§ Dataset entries
****************************************

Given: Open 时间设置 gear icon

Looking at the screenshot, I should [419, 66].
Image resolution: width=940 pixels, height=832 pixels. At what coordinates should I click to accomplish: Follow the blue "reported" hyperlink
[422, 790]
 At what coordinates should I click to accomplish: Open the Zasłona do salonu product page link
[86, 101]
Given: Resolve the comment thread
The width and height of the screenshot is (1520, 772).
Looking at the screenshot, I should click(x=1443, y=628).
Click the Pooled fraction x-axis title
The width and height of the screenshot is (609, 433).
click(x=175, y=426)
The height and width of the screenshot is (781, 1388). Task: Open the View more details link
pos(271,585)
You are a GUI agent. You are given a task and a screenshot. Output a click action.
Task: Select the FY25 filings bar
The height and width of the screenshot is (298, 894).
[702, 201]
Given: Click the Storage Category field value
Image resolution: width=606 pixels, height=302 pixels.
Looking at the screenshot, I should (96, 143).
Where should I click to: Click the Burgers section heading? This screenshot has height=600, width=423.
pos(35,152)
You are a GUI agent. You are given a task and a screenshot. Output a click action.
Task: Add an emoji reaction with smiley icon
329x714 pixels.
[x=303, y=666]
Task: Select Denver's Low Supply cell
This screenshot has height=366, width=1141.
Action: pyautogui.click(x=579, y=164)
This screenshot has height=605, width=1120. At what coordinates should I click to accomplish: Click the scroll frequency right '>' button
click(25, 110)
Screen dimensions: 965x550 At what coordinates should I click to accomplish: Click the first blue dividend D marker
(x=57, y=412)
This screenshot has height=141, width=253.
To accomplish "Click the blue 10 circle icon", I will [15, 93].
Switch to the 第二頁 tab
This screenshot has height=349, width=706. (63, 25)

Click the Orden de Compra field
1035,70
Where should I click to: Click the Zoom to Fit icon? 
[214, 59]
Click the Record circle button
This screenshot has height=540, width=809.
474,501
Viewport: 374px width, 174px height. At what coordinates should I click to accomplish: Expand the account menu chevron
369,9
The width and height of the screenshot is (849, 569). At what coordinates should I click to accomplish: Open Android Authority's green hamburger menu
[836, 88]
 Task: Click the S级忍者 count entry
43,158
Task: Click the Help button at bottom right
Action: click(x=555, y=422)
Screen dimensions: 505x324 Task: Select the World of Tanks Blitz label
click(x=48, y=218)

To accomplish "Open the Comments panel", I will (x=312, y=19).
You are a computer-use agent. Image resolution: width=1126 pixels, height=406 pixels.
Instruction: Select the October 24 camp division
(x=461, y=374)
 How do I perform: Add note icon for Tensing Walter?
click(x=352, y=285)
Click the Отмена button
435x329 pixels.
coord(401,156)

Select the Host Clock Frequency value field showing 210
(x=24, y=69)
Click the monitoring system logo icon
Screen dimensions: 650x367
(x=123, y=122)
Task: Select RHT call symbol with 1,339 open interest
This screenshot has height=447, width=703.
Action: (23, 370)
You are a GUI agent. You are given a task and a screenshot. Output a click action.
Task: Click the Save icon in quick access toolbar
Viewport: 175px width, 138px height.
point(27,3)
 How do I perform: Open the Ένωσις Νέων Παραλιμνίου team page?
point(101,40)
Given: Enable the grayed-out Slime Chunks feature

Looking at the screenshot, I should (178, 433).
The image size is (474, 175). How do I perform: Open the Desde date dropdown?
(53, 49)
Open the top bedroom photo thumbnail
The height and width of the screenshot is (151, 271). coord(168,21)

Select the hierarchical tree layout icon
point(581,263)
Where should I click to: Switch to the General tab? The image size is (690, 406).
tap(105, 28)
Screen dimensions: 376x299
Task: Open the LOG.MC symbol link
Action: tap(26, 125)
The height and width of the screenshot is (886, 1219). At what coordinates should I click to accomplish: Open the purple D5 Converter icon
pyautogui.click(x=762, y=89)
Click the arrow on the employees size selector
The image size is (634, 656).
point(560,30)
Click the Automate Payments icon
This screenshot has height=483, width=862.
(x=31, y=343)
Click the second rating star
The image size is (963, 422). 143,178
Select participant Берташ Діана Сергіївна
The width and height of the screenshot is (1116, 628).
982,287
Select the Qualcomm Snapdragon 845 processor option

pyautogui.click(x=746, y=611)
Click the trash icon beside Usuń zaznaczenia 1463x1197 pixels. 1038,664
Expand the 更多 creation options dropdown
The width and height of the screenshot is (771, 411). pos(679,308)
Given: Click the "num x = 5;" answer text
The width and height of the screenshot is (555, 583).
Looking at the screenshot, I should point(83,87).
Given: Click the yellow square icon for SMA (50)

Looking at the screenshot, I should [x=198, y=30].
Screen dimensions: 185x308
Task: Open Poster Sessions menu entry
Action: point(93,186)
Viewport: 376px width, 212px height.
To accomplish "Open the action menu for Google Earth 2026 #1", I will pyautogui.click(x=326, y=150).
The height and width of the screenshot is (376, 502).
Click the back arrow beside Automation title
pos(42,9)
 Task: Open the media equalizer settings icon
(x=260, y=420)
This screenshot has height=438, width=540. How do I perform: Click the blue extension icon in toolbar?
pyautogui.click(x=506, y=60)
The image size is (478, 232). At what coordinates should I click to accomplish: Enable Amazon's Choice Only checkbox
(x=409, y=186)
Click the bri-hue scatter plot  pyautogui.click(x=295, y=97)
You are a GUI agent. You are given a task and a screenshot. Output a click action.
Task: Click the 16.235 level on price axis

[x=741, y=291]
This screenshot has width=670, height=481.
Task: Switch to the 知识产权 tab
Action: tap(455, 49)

****************************************

§ Assignment
For this exercise, gather every line of the data that contains the word "will".

§ Result below
To accomplish "Click the blue 10 circle icon", I will [15, 93].
To accomplish "Open the Comments panel", I will (x=312, y=19).
To accomplish "Open the action menu for Google Earth 2026 #1", I will pyautogui.click(x=326, y=150).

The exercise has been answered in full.